(DATA SHOWN)
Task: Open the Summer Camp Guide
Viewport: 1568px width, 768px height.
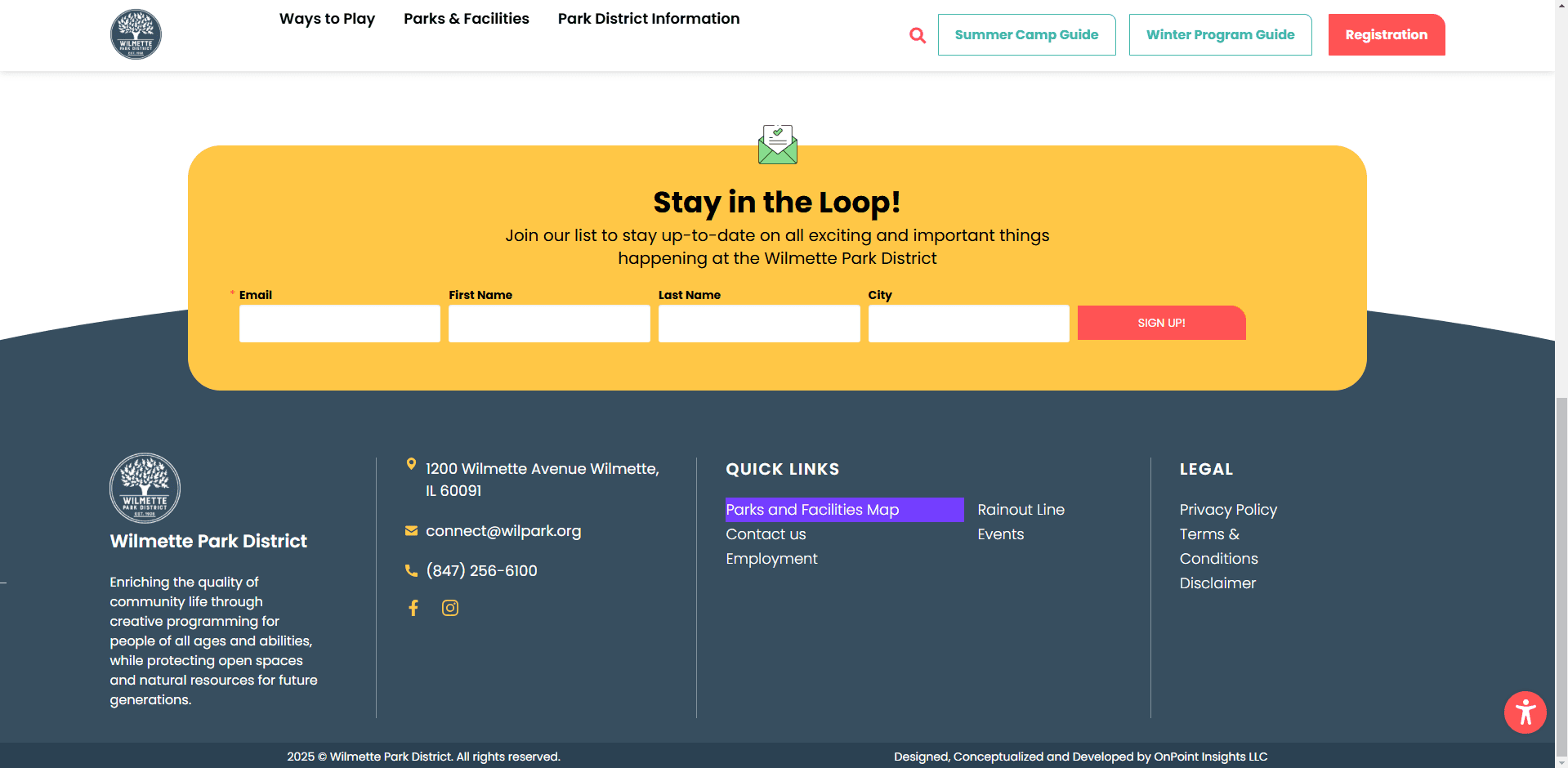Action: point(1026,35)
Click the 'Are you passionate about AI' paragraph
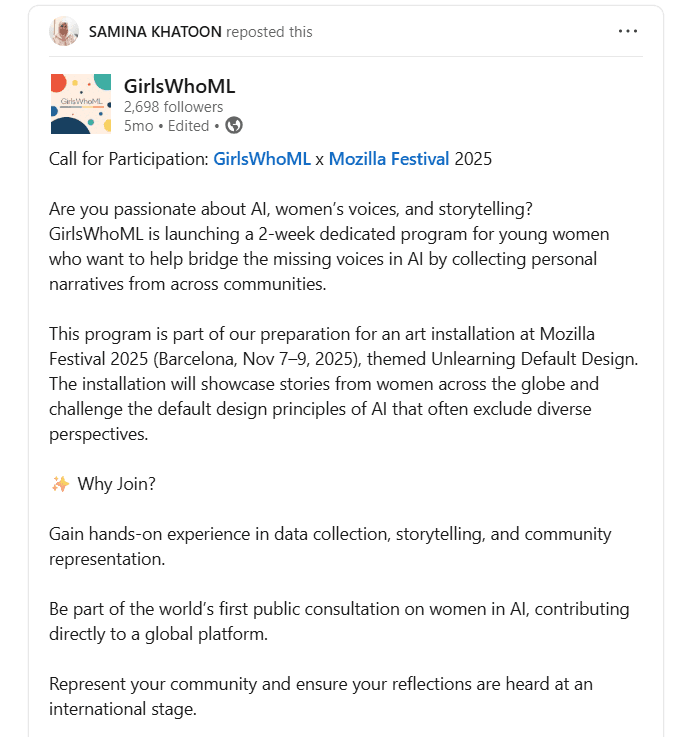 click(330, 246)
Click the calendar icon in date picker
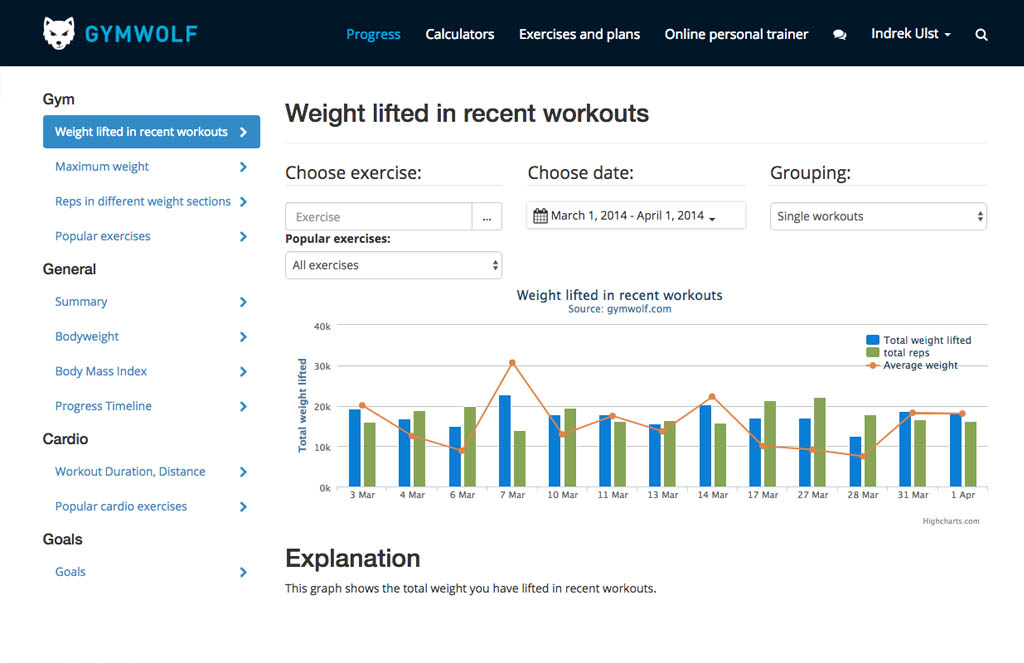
(End DATA SHOWN)
**INSTRUCTIONS TO FOLLOW**. Each line of the data must be restated exactly, and the pictures must be left out.

**EXERCISE ANSWER**.
Task: Open the Summer Camp Guide
Viewport: 1568px width, 768px height.
Action: point(1026,35)
Click the 'Are you passionate about AI' paragraph
 click(330, 246)
Click the calendar icon in date picker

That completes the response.